Nobel konuşmasını Türkçe yapacağım

Güncelleme Tarihi:

Nobel konuşmasını Türkçe yapacağım
Oluşturulma Tarihi: Kasım 24, 2006 00:00

Orhan Pamuk’la New York’taki sohbetimizi sürdürüyoruz.

Dünyanın dört bir yanında kitaplarına yapılan yeni baskıların kontrolü, üniversitede verdiği dersler dışında Stockholm’de yapacağı Nobel konuşması için de hazırlandığını anlatıyor: "45 dakikalık bir şey olması lazım. Onu da sabahları erken kalkıp, yazıp bitirdim. Şimdi çevirmenlerde. Tabii konuşmam Türkçe olacak. Ama davetlilere 4 dile çevrilip dağıtılacak."

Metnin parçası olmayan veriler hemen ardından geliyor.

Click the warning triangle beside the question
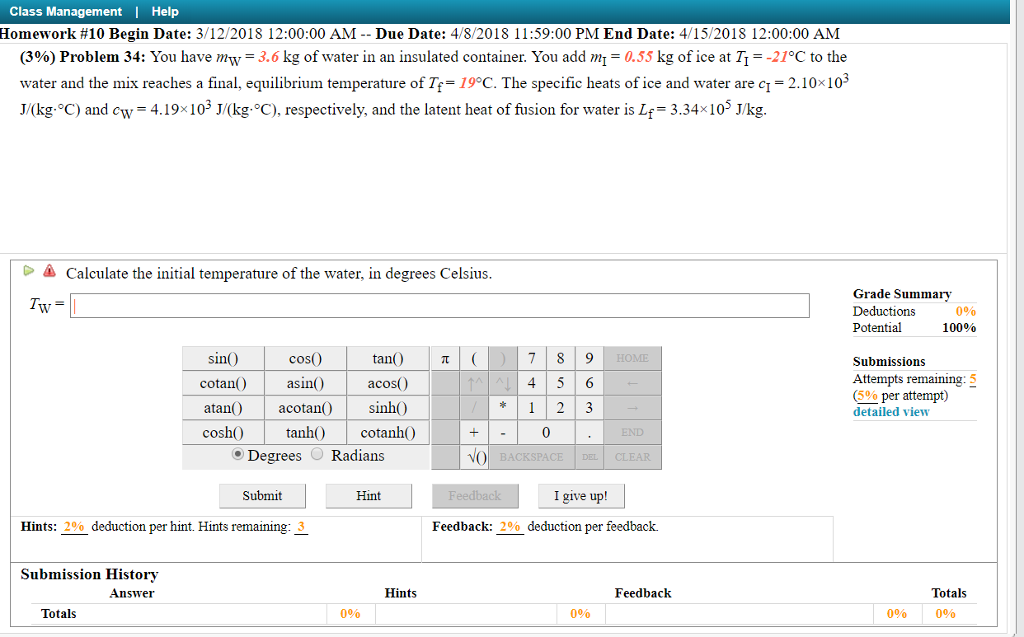This screenshot has height=637, width=1024. tap(47, 272)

Nobel gibi muazzam bir ödülü kazanmandan sonra Türkiye’de bazı kesimlerin aleyhine koparttığı hengameye kızgın mısın?

Hayır! Mutlu ve sevinçliyim. İlk iki haftadaki yoğun gürültüden sonra ödülün tadını çıkartıyorum. Kitaplarımın bütün dünyada uyandırdığı ilgiyi hayretle izliyorum.

Şu an dünyanın neresinde en büyük heyecan var?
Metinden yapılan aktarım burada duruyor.